Anthropometric finding in Nigerian children with sickle cell disease.

PURPOSE

Sickle cell disease (SCD) subjects have been widely reported to present with various anthropometric deficits, including malocclusion and stunting, compared to their unaffected peers. This study was carried out to examine these reports in Lagos.

METHODS

A hospital-based cross-sectional study was carried out in 3 outpatient SCD units of one teaching and two general hospitals. All established SCD subjects aged 1 to 18 years (n = 177) were examined on consecutive clinic days. Controls (unaffected subjects; n = 122) were obtained from well-baby and surgical emergency clinics. Facial profile, occlusion, height, weight, head and mid-upper arm (MUA) circumference measurements were noted.

RESULTS

A prognathic maxillary profile was found to be more prevalent in SCD subjects (21%) than controls (4%; P < .05).

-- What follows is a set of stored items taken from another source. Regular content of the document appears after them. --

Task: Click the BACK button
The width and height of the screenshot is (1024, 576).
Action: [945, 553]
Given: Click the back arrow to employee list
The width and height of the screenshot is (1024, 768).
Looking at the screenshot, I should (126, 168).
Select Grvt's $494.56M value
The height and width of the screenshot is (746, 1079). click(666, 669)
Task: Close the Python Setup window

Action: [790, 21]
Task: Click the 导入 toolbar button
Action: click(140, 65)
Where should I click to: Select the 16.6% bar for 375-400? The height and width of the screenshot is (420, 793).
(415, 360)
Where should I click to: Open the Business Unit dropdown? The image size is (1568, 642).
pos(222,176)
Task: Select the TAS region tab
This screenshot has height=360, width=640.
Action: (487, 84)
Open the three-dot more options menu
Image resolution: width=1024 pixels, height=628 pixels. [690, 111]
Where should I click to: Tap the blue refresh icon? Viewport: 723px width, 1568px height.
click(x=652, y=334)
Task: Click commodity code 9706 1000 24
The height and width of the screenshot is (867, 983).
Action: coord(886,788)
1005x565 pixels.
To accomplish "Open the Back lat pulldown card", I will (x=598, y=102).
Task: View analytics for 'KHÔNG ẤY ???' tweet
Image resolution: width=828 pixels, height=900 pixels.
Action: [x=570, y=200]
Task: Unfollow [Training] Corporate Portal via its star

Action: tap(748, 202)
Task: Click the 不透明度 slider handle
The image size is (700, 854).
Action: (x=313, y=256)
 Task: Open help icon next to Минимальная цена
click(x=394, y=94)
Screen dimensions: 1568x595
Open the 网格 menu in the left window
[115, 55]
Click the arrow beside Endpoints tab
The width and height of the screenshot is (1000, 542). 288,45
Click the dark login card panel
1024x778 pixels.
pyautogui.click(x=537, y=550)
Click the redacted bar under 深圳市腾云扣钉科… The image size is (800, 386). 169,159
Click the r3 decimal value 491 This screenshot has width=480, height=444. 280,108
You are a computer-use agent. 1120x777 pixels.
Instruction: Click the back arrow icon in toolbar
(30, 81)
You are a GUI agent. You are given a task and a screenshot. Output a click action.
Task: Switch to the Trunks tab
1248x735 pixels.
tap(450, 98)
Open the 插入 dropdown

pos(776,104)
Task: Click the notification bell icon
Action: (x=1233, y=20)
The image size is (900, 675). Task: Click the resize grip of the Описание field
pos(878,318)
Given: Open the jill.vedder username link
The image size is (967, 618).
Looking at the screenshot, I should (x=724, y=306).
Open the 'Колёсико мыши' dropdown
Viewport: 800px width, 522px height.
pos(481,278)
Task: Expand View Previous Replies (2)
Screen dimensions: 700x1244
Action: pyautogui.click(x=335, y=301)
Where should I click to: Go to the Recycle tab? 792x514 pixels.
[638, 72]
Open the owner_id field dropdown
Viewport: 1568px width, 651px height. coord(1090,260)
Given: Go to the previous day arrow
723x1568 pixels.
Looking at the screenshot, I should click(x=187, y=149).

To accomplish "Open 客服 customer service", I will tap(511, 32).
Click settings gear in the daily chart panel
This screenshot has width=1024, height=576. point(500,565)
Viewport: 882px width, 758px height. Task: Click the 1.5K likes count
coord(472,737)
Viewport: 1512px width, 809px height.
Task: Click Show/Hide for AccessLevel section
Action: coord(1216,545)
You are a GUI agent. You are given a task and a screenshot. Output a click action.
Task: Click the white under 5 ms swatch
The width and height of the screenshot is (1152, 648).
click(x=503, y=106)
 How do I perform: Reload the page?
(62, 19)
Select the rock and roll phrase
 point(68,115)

Class II malocclusion was found in 21% of SCD subjects compared to 2% of controls (P < .05). The overall mean height, weight and head circumference of SCD subjects and controls were not significantly different (P > .05). However, at age 18 years, the weight of the SCD group was significantly less than that of the control group (P < .05). The mean MUA circumference was significantly higher in the control group (20.04 cm +/- 3.80) than in SCD subjects (17.91 cm +/- 2.96; P < .05).

CONCLUSIONS

There was a higher prevalence of maxillary protrusion. and Class II malocclusion in SCD subjects than controls. Height and weight were not significantly different in both groups except at 18 years when SCD subjects weighed less than controls.